Once you have all of the above information locked in, remember the importance of waiting for the pathology report before selecting your polyp codes. To choose the correct ICD-10 diagnosis code for a colon polyp, you will need to know whether the polyp is benign or malignant. You will have to correctly interpret the pathological descriptions used in the report to translate those descriptions into the right category. Gastroenterologists may imply what type of polyp is indicated in an operative report, but they usually defer to the pathology report before making a final recommendation about when the colonoscopy should be repeated, as the path report contains the definitive determination of a colon polyp’s behavior.

Tip: The final pathology report will be the determining factor on whether a polyp is non-neoplastic or neoplastic. This differentiation is important in selecting the proper time interval for a follow-up colonoscopy. Although most polyps do not usually turn cancerous, they may cause gastrointestinal problems such as bleeding and obstruction.

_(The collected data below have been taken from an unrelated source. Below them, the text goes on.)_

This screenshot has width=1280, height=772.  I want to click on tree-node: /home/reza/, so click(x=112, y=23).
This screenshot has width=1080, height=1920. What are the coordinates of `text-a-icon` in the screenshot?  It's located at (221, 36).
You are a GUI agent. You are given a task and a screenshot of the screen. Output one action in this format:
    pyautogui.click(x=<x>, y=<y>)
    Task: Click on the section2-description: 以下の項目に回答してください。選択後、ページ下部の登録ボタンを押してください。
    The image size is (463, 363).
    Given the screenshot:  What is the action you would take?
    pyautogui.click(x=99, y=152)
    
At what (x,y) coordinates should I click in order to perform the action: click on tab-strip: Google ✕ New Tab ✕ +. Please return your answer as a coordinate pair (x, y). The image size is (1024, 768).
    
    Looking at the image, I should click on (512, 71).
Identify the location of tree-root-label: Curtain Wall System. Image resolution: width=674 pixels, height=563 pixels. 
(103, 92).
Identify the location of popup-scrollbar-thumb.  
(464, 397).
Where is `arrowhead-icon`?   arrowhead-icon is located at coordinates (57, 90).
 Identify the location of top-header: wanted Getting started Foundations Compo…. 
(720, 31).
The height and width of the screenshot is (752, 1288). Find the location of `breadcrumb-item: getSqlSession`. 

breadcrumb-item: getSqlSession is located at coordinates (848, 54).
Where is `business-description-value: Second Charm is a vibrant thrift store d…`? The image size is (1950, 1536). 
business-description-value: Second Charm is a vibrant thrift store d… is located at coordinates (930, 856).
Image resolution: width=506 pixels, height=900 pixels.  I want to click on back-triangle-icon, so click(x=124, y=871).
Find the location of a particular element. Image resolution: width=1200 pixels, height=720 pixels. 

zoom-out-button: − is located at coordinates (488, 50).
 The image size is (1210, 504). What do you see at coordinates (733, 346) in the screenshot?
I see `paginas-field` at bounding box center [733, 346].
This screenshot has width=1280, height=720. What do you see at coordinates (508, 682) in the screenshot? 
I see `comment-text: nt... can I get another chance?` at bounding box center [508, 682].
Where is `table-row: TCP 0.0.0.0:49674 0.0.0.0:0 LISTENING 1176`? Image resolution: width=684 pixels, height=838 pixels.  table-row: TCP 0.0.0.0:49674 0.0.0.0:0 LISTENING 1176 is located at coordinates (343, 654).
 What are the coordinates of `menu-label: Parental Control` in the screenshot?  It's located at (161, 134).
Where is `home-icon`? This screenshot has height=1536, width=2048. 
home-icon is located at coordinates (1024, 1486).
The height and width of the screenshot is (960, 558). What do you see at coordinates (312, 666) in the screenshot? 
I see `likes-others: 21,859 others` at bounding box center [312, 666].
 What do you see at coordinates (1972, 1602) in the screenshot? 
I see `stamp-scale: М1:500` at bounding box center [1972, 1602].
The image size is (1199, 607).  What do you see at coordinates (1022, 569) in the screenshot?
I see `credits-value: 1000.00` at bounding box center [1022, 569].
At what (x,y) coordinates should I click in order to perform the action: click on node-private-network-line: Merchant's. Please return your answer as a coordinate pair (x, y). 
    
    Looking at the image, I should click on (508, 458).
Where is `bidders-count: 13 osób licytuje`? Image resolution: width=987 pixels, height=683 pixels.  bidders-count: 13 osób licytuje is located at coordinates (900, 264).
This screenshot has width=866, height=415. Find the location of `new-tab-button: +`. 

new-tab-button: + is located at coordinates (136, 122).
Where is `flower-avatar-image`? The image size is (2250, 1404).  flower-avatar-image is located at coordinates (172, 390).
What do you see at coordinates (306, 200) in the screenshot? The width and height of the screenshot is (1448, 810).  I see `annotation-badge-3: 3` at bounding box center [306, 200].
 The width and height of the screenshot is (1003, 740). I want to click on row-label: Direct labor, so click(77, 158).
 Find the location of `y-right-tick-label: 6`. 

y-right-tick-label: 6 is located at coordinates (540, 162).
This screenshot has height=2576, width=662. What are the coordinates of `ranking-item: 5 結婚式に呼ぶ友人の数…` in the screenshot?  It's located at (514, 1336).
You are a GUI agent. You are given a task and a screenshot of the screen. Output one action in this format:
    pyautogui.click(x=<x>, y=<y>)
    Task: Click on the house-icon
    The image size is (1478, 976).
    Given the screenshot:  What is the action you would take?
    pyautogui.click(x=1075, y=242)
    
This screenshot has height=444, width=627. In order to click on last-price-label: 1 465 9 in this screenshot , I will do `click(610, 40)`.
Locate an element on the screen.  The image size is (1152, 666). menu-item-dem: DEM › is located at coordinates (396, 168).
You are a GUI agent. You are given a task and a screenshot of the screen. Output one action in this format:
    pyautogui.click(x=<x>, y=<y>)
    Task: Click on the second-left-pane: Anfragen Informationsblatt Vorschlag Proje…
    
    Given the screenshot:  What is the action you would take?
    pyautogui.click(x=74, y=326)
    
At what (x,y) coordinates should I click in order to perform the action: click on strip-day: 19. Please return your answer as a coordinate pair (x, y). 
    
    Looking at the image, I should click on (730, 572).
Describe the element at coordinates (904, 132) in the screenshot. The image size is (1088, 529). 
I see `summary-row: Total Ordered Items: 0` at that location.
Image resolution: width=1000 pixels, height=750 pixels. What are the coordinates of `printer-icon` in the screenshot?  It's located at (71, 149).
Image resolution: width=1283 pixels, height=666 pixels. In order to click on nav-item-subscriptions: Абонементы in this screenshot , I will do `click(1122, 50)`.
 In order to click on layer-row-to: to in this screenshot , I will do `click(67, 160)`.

Heads up: The pathology report is also important because it may also provide information on whether the polyp is primary, secondary, or in situ in case of malignancy. For reporting malignant polyps, you should apply the code that refers to a specific location within the colon from the diagnosis code range C18.- (Malignant neoplasm of colon), with a code for cancer in overlapping regions (C18.8), or with a code for an unspecified location (C18.9). You can also choose from C19 (Malignant neoplasm of rectosigmoid junction) or C20 (Malignant neoplasm of rectum) for rectal region malignancies.

Coding alert: If you bill the procedure before the pathologic diagnosis is back from the lab, colon polyps that appear benign are coded with K63.5 (Polyp of colon) in nearly all the circumstances above. If a final pathologic diagnosis is back before billing, then the more specific code is reported.